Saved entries
++++++++++++++++++++

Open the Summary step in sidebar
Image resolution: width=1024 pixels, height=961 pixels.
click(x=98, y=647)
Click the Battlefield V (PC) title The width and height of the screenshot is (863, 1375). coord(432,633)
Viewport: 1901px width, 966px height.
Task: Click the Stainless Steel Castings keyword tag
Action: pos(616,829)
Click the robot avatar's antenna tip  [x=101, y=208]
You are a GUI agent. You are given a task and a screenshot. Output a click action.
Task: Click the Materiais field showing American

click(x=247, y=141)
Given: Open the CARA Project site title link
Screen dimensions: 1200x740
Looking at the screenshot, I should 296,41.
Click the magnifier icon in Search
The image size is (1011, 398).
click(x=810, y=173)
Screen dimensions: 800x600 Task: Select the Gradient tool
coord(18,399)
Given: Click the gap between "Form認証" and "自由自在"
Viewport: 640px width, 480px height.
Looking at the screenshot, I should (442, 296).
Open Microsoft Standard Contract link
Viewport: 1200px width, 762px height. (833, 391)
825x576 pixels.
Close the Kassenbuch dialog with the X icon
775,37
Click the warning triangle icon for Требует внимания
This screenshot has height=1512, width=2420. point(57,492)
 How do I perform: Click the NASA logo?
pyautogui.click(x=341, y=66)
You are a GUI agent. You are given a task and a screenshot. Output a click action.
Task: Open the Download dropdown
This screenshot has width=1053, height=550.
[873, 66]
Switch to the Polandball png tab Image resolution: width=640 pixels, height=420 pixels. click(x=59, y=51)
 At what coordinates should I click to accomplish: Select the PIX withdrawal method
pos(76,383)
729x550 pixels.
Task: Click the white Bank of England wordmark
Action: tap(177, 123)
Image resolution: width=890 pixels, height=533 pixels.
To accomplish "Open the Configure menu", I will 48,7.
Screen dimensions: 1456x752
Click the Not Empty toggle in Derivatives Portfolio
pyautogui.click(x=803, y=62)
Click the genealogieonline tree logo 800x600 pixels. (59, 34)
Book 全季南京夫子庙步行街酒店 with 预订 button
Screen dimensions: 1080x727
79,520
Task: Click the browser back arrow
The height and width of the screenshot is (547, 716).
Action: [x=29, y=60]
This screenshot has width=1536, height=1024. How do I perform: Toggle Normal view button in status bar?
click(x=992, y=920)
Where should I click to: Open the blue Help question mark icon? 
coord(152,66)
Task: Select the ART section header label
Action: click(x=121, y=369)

++++++++++++++++++++

WHAT IS REQUIRED:
All records above are to be output again exactly as they stand.

EXPECTED OUTPUT:
Open the Summary step in sidebar
Image resolution: width=1024 pixels, height=961 pixels.
click(x=98, y=647)
Click the Battlefield V (PC) title The width and height of the screenshot is (863, 1375). coord(432,633)
Viewport: 1901px width, 966px height.
Task: Click the Stainless Steel Castings keyword tag
Action: pos(616,829)
Click the robot avatar's antenna tip  [x=101, y=208]
You are a GUI agent. You are given a task and a screenshot. Output a click action.
Task: Click the Materiais field showing American

click(x=247, y=141)
Given: Open the CARA Project site title link
Screen dimensions: 1200x740
Looking at the screenshot, I should 296,41.
Click the magnifier icon in Search
The image size is (1011, 398).
click(x=810, y=173)
Screen dimensions: 800x600 Task: Select the Gradient tool
coord(18,399)
Given: Click the gap between "Form認証" and "自由自在"
Viewport: 640px width, 480px height.
Looking at the screenshot, I should (442, 296).
Open Microsoft Standard Contract link
Viewport: 1200px width, 762px height. (833, 391)
825x576 pixels.
Close the Kassenbuch dialog with the X icon
775,37
Click the warning triangle icon for Требует внимания
This screenshot has height=1512, width=2420. point(57,492)
 How do I perform: Click the NASA logo?
pyautogui.click(x=341, y=66)
You are a GUI agent. You are given a task and a screenshot. Output a click action.
Task: Open the Download dropdown
This screenshot has width=1053, height=550.
[873, 66]
Switch to the Polandball png tab Image resolution: width=640 pixels, height=420 pixels. click(x=59, y=51)
 At what coordinates should I click to accomplish: Select the PIX withdrawal method
pos(76,383)
729x550 pixels.
Task: Click the white Bank of England wordmark
Action: tap(177, 123)
Image resolution: width=890 pixels, height=533 pixels.
To accomplish "Open the Configure menu", I will 48,7.
Screen dimensions: 1456x752
Click the Not Empty toggle in Derivatives Portfolio
pyautogui.click(x=803, y=62)
Click the genealogieonline tree logo 800x600 pixels. (59, 34)
Book 全季南京夫子庙步行街酒店 with 预订 button
Screen dimensions: 1080x727
79,520
Task: Click the browser back arrow
The height and width of the screenshot is (547, 716).
Action: [x=29, y=60]
This screenshot has width=1536, height=1024. How do I perform: Toggle Normal view button in status bar?
click(x=992, y=920)
Where should I click to: Open the blue Help question mark icon? 
coord(152,66)
Task: Select the ART section header label
Action: click(x=121, y=369)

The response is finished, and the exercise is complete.